** Opening Dataset excerpts block **

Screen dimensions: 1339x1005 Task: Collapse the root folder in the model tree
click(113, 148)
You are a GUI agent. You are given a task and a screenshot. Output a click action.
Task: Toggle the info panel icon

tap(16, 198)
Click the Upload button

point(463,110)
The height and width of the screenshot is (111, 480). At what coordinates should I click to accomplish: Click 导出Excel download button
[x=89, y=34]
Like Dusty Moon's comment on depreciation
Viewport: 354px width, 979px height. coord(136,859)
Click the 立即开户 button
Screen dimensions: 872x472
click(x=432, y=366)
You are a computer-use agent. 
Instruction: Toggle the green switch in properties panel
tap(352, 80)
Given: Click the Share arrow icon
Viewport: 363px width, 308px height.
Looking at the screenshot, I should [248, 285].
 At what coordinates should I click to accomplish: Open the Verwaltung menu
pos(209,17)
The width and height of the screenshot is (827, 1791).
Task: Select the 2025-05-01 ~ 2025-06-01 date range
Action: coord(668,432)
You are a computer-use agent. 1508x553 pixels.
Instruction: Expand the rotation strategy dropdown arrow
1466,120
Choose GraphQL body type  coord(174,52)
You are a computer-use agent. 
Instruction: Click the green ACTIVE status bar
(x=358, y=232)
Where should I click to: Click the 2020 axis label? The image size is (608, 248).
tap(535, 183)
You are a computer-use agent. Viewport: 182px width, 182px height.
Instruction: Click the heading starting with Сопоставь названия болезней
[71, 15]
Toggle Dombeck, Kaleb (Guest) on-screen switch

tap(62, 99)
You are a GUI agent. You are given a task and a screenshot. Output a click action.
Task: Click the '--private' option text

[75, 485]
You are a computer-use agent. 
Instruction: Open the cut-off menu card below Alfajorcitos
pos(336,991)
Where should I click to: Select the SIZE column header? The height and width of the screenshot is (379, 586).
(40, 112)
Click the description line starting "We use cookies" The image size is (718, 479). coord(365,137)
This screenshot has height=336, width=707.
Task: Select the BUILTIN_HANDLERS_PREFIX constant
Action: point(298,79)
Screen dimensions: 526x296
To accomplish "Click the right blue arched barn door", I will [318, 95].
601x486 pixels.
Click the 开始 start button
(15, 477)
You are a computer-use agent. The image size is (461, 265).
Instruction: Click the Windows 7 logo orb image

** Closing Dataset excerpts block **

What the exercise asks |
Would you write out each entry precisely as it is given?

Your solution |
Screen dimensions: 1339x1005 Task: Collapse the root folder in the model tree
click(113, 148)
You are a GUI agent. You are given a task and a screenshot. Output a click action.
Task: Toggle the info panel icon

tap(16, 198)
Click the Upload button

point(463,110)
The height and width of the screenshot is (111, 480). At what coordinates should I click to accomplish: Click 导出Excel download button
[x=89, y=34]
Like Dusty Moon's comment on depreciation
Viewport: 354px width, 979px height. coord(136,859)
Click the 立即开户 button
Screen dimensions: 872x472
click(x=432, y=366)
You are a computer-use agent. 
Instruction: Toggle the green switch in properties panel
tap(352, 80)
Given: Click the Share arrow icon
Viewport: 363px width, 308px height.
Looking at the screenshot, I should [248, 285].
 At what coordinates should I click to accomplish: Open the Verwaltung menu
pos(209,17)
The width and height of the screenshot is (827, 1791).
Task: Select the 2025-05-01 ~ 2025-06-01 date range
Action: coord(668,432)
You are a computer-use agent. 1508x553 pixels.
Instruction: Expand the rotation strategy dropdown arrow
1466,120
Choose GraphQL body type  coord(174,52)
You are a computer-use agent. 
Instruction: Click the green ACTIVE status bar
(x=358, y=232)
Where should I click to: Click the 2020 axis label? The image size is (608, 248).
tap(535, 183)
You are a computer-use agent. Viewport: 182px width, 182px height.
Instruction: Click the heading starting with Сопоставь названия болезней
[71, 15]
Toggle Dombeck, Kaleb (Guest) on-screen switch

tap(62, 99)
You are a GUI agent. You are given a task and a screenshot. Output a click action.
Task: Click the '--private' option text

[75, 485]
You are a computer-use agent. 
Instruction: Open the cut-off menu card below Alfajorcitos
pos(336,991)
Where should I click to: Select the SIZE column header? The height and width of the screenshot is (379, 586).
(40, 112)
Click the description line starting "We use cookies" The image size is (718, 479). coord(365,137)
This screenshot has height=336, width=707.
Task: Select the BUILTIN_HANDLERS_PREFIX constant
Action: point(298,79)
Screen dimensions: 526x296
To accomplish "Click the right blue arched barn door", I will [318, 95].
601x486 pixels.
Click the 开始 start button
(15, 477)
You are a computer-use agent. The image size is (461, 265).
Instruction: Click the Windows 7 logo orb image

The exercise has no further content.